:: REQUIRED TASK ::
Rewrite the lines from the one containing "You are a GUI" through the one containing "This screenshot has height=143, width=183.", with "click action" changed to "tap action" and nothing else altered.

:: DATA FOR THIS TASK ::
----------------

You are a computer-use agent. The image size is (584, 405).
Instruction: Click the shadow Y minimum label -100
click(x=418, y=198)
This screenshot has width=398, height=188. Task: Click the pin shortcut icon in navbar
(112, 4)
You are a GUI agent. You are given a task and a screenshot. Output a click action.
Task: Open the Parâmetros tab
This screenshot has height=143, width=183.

----------------

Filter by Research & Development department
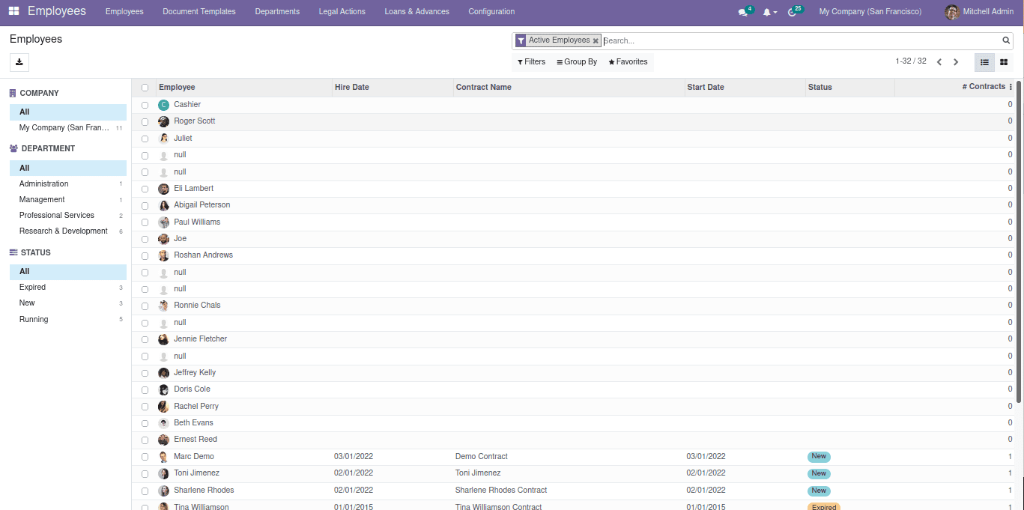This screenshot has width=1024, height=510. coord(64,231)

----------------

:: TASK RESULT ::
You are a GUI agent. You are given a task and a screenshot. Output a tap action.
Task: Open the Parâmetros tab
This screenshot has height=143, width=183.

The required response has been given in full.